La mente racional siempre va a buscar explicaciones lógicas y basarse en hipótesis de cómo deberían de ser las cosas, cómo se debería de actuar en determinadas situación y por ende cómo te deberías sentir en base a la imagen que quieres transmitir a los demás. Sin embargo, la mente racional no es la que te domina. Cuando llega el momento de la verdad, la mente emocional te desborda y posee. Esta dicotomía es tan simple de ejemplificar cómo el “corazón” y la “cabeza”.
La mente emocional y la mente racional constituyen dos facultades relativamente independientes que reflejan el funcionamiento de circuitos cerebrales distintos, pero interrelacionados. Con la inteligencia emocional aprendemos a gestionar nuestras emociones y sentimientos (el saber ser), que son el 99% de las emociones. Con el coeficiente intelectual medimos las habilidades necesarias para realizar tareas mentales (el saber), es decir, medimos la inteligencia racional. Está demostrado que entre el 10% y el 20 % del éxito profesional se debe al coeficiente intelectual (inteligencia racional) y el resto a la inteligencia emocional. Entonces ¿Por qué siempre le damos más importancia al coeficiente intelectual?

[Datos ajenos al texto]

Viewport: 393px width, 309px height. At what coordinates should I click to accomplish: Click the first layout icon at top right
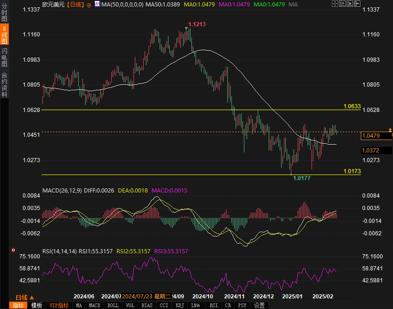pyautogui.click(x=334, y=4)
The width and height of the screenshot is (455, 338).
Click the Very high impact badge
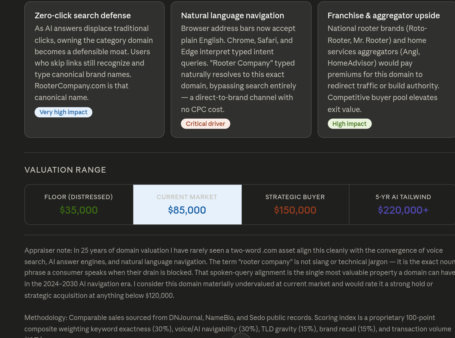coord(63,112)
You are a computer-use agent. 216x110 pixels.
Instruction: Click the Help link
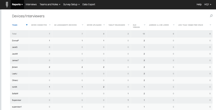pyautogui.click(x=199, y=5)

Los test de inteligencia o CI (cociente intelectual) son muy conocidos y utilizados. Se basan en una estimación numérica de la capacidad intelectual de un individuo, y se obtiene a través de distintos test de inteligencia. A mayor número, mayor coeficiente, tan sencillo como esto. Por desgracia intentar categorizar la inteligencia de las personas en parámetros tan simplistas como estos resulta ineficiente, pero muy tentador. Esto se debe a que cuando no entendemos algo, lo medimos. Vivimos en una sociedad de puntajes, rankings, ratings, impactos, indicadores, likes, estrellas, puntuaciones, tasas, índices… Vivimos en el régimen de la omnimetría, donde todo puede ser medido y sin las cantidades nada se evalúa con objetividad. La medición de lo social permite traducir un mundo complejo en el lenguaje estandarizado de los números, en el que domina un orden claro y en principio poco discutible. Pero los números son solo eso, y poco más dicen sobre la complejidad que en realidad representan las personas. Un estudio realizado sobre más de 100.000 personas de todo el mundo, dirigido por el canadiense Adrian Owen, del Western’s Brain and Mind InstituteIl, llegó a la conclusión de que “ninguno de los componentes por sí solo, ni mucho menos el CI, puede explicar todas las habilidades y la inteligencia de un sujeto - explica el investigador-. Los cambios en el rendimiento se deben a tres componentes distintos: la memoria a corto plazo, el razonamiento y la capacidad de verbalización. Medir la inteligencia con una sola prueba, sea la que sea, puede dar resultados engañosos“.
¿Esto quiere decir que la emoción es más importante que la razón? Pues no. De hecho ambas se complementan. Saber gestionar nuestras emociones es importante, pero igual lo es tener un pensamiento lógico que nos permita plantearnos escenarios, hipótesis y soluciones.